Originally Posted by BubbleBrain_103
"the set of all 'things' that have property X".

This demonstrates the problem of not having a formal definition of a set. I once on this forum asked a question which I found interesting. The set of all finite sets. I was able to demonstrate that this set is not contained by any cardinal number. My attempt was to hopefully introduce a new concept in set theory. Just like there are some sets which cannot be contained by finite number, so too there are sets which cannot be contained by cardinal numbers. The discussion ended with CaptainBlank explaining why I cannot do that (I did not really understand because I never studied axiomatic set theory).

Quote:

In my book, Hungerford's "Algebra", his argument for algebraic closures is indeed very reminiscent of your argument. However, as he states before he goes into the proof,
In my algebra book my author does the same thing. Half of the discussion is on showing the set can be contained in some other set. But back then I did not see the purpose in doing that and just ignored that (in fact I once posed a question on this forum of my version of the proof of algebraic closure asking whether it is correct. Now I realize that it was not because I did not prove my set was countained).

Quote:

that their cardinality is bounded in fact by |K|*aleph[0].
The only sets that can be used are those bounded by cardinal numbers?
• Aug 17th 2006, 02:28 PM
rgep
Zorn's Lemma: Every non-empty partially ordered set in which every chain (i.e. totally ordered subset) has an upper bound contains at least one maximal element.
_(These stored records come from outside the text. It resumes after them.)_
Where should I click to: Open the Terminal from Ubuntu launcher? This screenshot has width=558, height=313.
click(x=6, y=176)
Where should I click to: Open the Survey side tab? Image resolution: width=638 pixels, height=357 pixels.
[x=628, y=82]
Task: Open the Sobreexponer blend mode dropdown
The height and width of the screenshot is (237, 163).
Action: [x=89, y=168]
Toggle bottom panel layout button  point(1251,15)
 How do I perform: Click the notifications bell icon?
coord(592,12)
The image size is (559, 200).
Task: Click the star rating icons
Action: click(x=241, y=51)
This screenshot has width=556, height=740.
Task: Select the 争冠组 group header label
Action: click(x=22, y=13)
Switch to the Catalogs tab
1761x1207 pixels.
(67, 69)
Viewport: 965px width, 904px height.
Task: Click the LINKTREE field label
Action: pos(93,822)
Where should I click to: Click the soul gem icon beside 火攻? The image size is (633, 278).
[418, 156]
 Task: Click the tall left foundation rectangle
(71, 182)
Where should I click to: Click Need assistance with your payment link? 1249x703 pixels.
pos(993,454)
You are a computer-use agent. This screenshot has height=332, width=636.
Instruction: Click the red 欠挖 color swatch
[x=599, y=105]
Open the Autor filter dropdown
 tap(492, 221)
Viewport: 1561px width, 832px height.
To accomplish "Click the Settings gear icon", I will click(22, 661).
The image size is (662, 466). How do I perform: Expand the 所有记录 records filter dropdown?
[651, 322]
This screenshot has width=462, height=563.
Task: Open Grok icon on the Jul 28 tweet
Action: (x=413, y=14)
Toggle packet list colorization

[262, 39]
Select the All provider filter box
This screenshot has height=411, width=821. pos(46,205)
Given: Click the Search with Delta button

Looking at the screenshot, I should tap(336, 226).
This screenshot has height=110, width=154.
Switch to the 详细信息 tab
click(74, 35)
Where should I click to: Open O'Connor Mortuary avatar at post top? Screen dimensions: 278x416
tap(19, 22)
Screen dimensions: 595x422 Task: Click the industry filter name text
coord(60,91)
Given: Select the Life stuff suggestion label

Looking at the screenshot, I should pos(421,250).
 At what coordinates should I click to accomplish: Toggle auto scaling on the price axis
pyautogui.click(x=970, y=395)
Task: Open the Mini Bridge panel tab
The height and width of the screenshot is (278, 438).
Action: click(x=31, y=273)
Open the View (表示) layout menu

The extensions of a field do not form a set in which every chain has an upper bound. In fact it's doubtful that they form a set at all, as opposed to a proper class.
• Aug 17th 2006, 03:19 PM
BubbleBrain_103
I disagree rgep... my suspiscion, like yours, is that the collection S of ALL extension fields of F is a proper class, and so ZL doesn't apply. But if we could take it be an actual set, we would have that:

1) S is partially ordered by inclusion
2) for any chain of extension fields in S, their union is again an extension field of F, and is an inclusion-upper bound for that chain (not that the union of ANY collection of extension fields is an extension field, but the union over a CHAIN certainly is)

which are the hypotheses for ZL.
• Aug 17th 2006, 05:29 PM
ThePerfectHacker
Quote:

Originally Posted by rgep

The extensions of a field do not form a set in which every chain has an upper bound. In fact it's doubtful that they form a set at all, as opposed to a proper class.

But if you take the union of all the fields in this chain they do form a field!!
And since the union of sets always contains the sets this union set is the upper bounf. Thus, I believe you made a mistake.
• Aug 17th 2006, 10:49 PM
BubbleBrain_103
Hacker,

You had some good questions earlier, wish I could say I could answer all of them off the top of my head. In any event I'd recommend "Classic Set Theory: for guided independent study" by Derek Goldrei. Not terribly dense, good for a first look at the subject, and definitely something you can get through on your own. And when you're done with it it's still good reference (for awkward little math help forum moments like these).